Microiontophoretically applied morphine and naloxone on single cell activity in the parafasciculus nucleus of naive and morphine-dependent rats.

Responses of parafasciculus (PF) thalamic neurons to microiontophoretically applied morphine and naloxone were examined in morphine-naive and morphine-dependent rats. The PF neurons exhibited high responsiveness (65%) to microiontophoretically applied morphine. Five different patterns of response to morphine in naive animals were obtained from the PF neurons. In morphine-dependent rats, the total responsiveness to microiontophoretic application of morphine was reduced dramatically (to 30%) and the response patterns to morphine were significantly (P less than .01) altered; this indicates that the PF neurons exhibit tolerance to morphine.
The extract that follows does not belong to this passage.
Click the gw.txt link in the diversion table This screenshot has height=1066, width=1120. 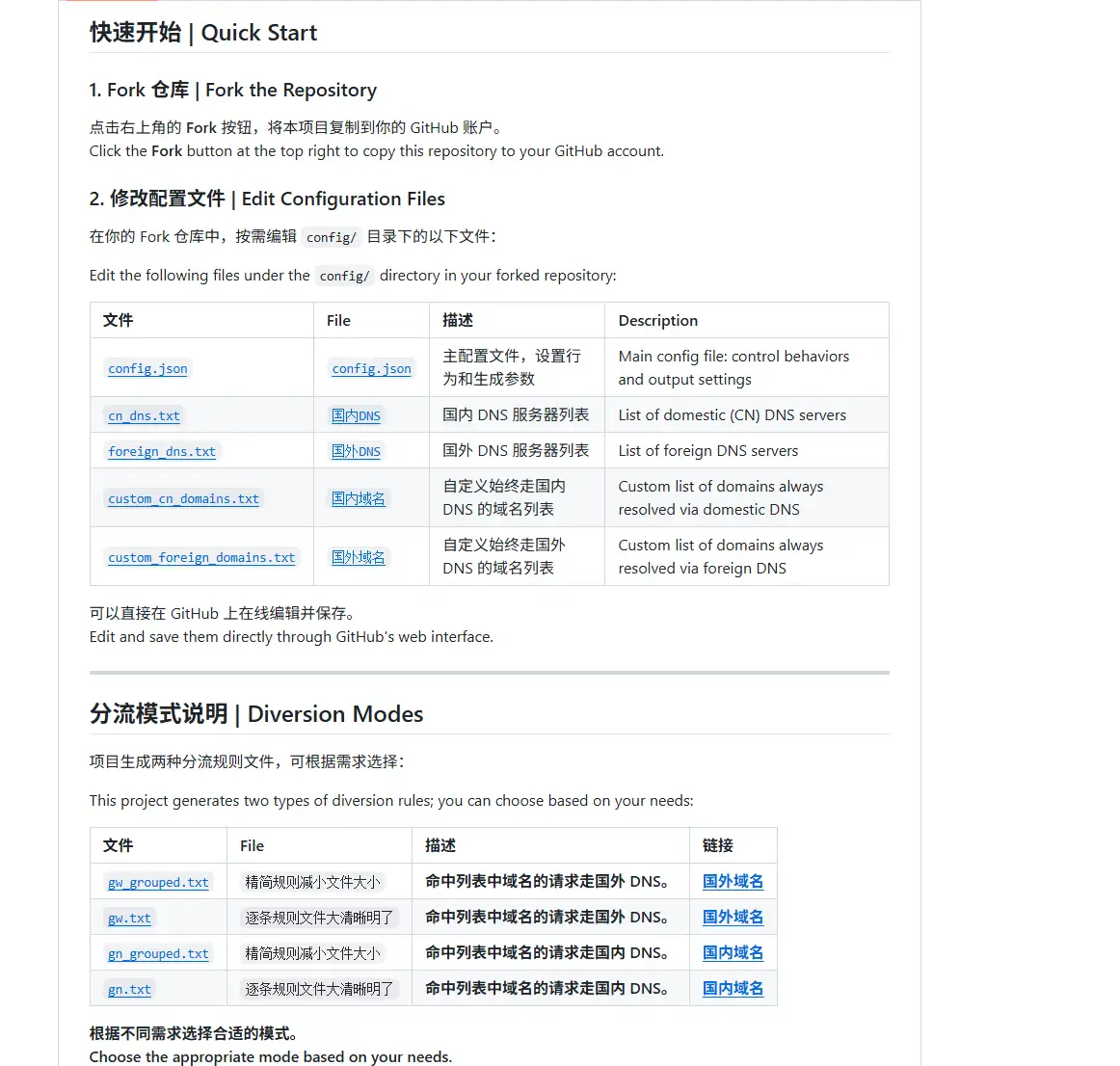click(128, 918)
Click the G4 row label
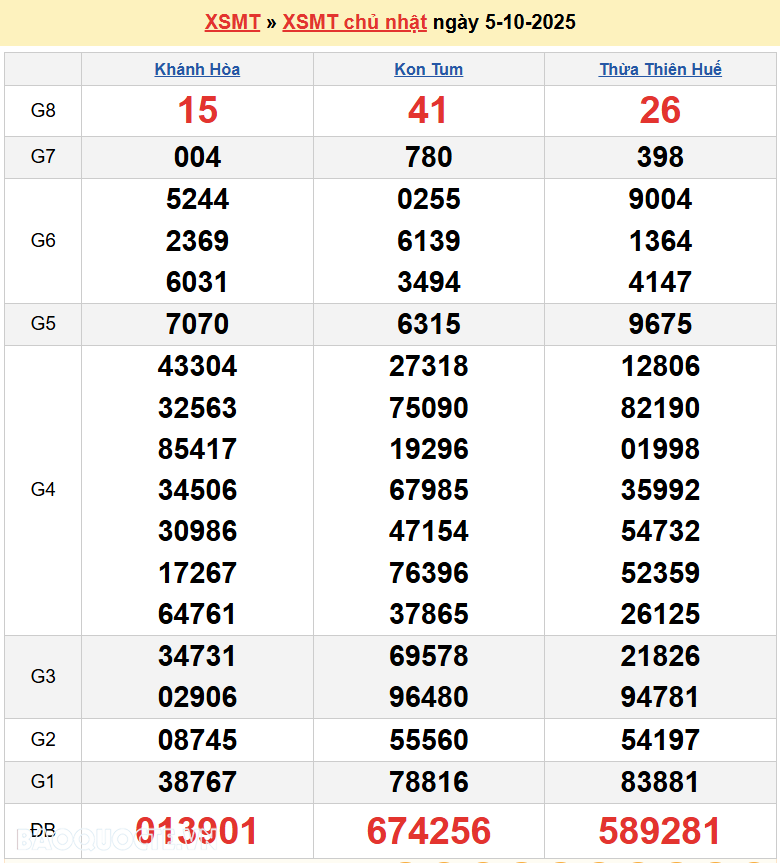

Naloxone applied together with morphine only blocked the morphine-induced decreases in firing rates, but not the increases to which naloxone exhibited opiate agonist effects. Microiontophoretic application of naloxone alone, before morphine ejections in morphine-naive rats, induced changes in 51% of the PF neuronal population studied. Most of them (73%) responded with decreased firing rates. In morphine-dependent rats, more units responded to naloxone ejection (64%) as compared with the morphine-naive group. Excitation was the dominant response (73%) to naloxone treatment. The application of naloxone alone in naive and morphine-dependent rats demonstrated that the PF units responded in a characteristic dose-response manner to incremental naloxone administration. The present observations support our previous experiments using systemic applications of morphine and naloxone in freely behaving animals.